School is almost out. If your family is like mine, you're ending this school year just like you ended the last one -- limping across the finish line like it's the end of a 100-mile ultra-marathon through Death Valley.
My son's school has already wrapped up standardized testing and so, best I can tell, the teachers have stopped teaching.
Fine by me. Now we wake up early and make lunches just to satisfy a days-behind-desk requirement that was apparently thrown off because of the "cold days."
(Here in Florida, we never got any actual snow. School was canceled for several days simply because it was ... cold. And, yes, all of you northern readers are free to laugh.
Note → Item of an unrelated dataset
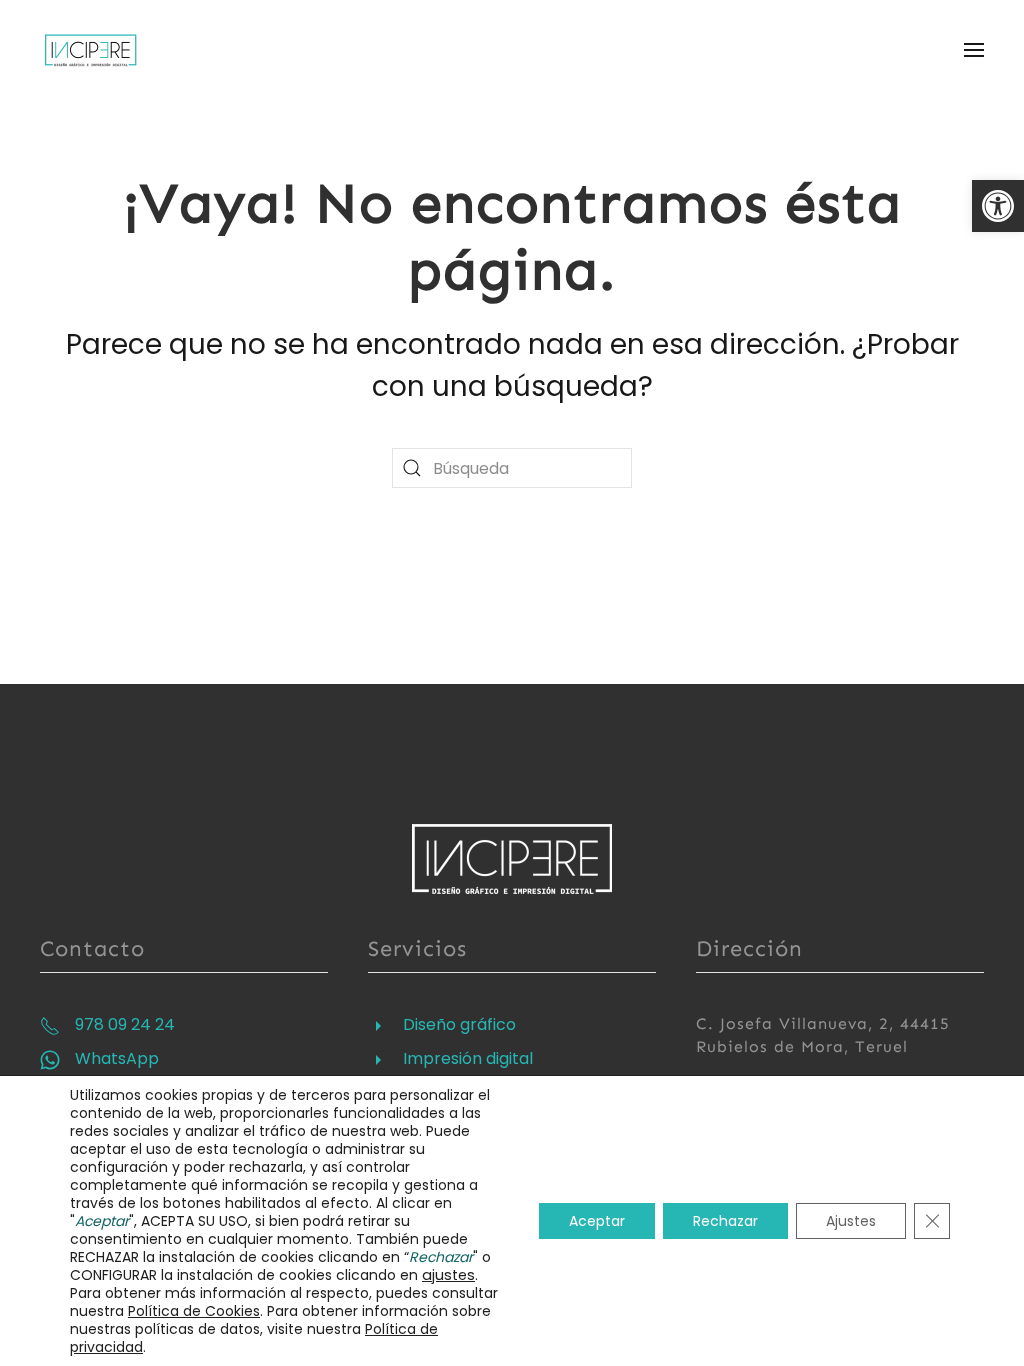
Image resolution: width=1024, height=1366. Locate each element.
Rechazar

Especially considering that cold, in Florida, means any day with lows below 30.)
But I digress. Summer is now stretching out before us like the drink station at the finish line and we are eagerly making our plans.
Our plans include lots of swimming, a few summer camps and every Vacation Bible School within a 20-mile radius of my house.
And at least one big road trip.
Take an epic road trip.
Military families do a lot of road trips, don't we? We do them because we generally don't live near our extended families and airfare is too expensive.
We do them because previous assignments mean we have friends everywhere and we want to visit them.
We do them because the Must-Do Parent is deployed or TDY or just insanely busy, and we want the days to pass faster.
Whatever the reason, we hit the road. Last summer, with my husband deployed, I took my three kids (then ages 8, 4 and 1) on an epic road trip.
We started in Florida and drove all the way to Maine on a month-long, loosely American history-themed driving adventure. (Full disclosure: Only the 8-year-old got to go all the way to Maine. The two little ones got dropped off with their grandparents at the halfway point in Virginia.)
We visited friends along the way, toured historical sites, ran through fountains, ate a disgusting amount of ice cream and spent lots of time just hanging out.
What does epic cost?
Lest you wonder about the cost of such a trip, ours broke down like this:
Attractions: $100* (approximately).
Total = $2250.
*Now let me explain. We only stayed in hotels about half of the time. Instead, we visited friends and relatives along the way, which was a major reason for taking the trip.
Also, a while back I discovered the Priceline phone app. Other booking services probably have similar apps.
The app allows you to bid on hotel rooms, then books the room for you. I learned that after 3 p.m. on the day you plan to check in, hotels will accept ridiculously low offers because it's so late in the day that they're not likely to get a full-rate paying guest anyway.
How to get the lowest price hotel room.
Here's how you get the lowest price on your hotel: Drive into a city early in the day. Cruise around seeing the sites until you find a neighborhood you'd like to stay in. Wait until after 3 p.m. and then use the app to make a reservation.
Don't worry about bidding too low. You want to bid too low. Just keep lowballing your bids until someone accepts one. We got amazing, $400-a-night rooms for just $75.
Only once did we pay (just slightly) more than $100 for a night's stay. That was in Boston. And that room was totally worth it.
Also, in New York City, where hotels are never cheap, we scored a very nice room in this beautiful old hotel, located in a charming and very safe neighborhood, for just $95 a night because we were willing to stay somewhere with a shared bathroom.
Would I have rather had a private bath? Of course. Was it worth $200 more a night to have one? Not at all.
We did look into staying in accommodations on military installations, which usually have very reasonable room rates, but we honestly got better deals, with fewer hassles, using the Priceline app.
Find military family deals on attractions.
As for the attractions, if you haven't already noticed, I'm something of a deal hunter. I quickly discovered that there are many free attractions, particularly historical sites.
Also, each summer, military families can take advantage of Blue Star Museums, a collection of museums nationwide that have agreed to allow military families in for free -- we got to go to the incredible Museum of Natural History in New York for free this way.
Finally, my family already has memberships to a science museum and a zoo. By checking for reciprocal admission agreements here and here, we were able to use our memberships to get into other museums and zoos up and down the East Coast for free.
But we did have to pay full price to go to this dinosaur park. And, as my son would tell you, it was totally worth it.
Beef up your food budget.
As for food, I already budget about $300 per week for my family to eat, so I applied that our roadtrip budget and added about $100 more because we ate out more often.
This is where traveling with kids is kind of nice. They don't have the most discerning tastes.
We tended to have one big (i.e., restaurant) meal each day and tried to stay in hotels that offered free breakfast, where we usually grabbed a couple of apples, bananas and granola bars to take with us.
The other meal and snacks were often picnics, fast food or from street vendors.
That's it. If you've got the time to travel, a sense of adventure -- and a reliable family vehicle with a good DVD player and wireless headphones, you can can take an affordable, long roadtrip, too. Complete with epic memories.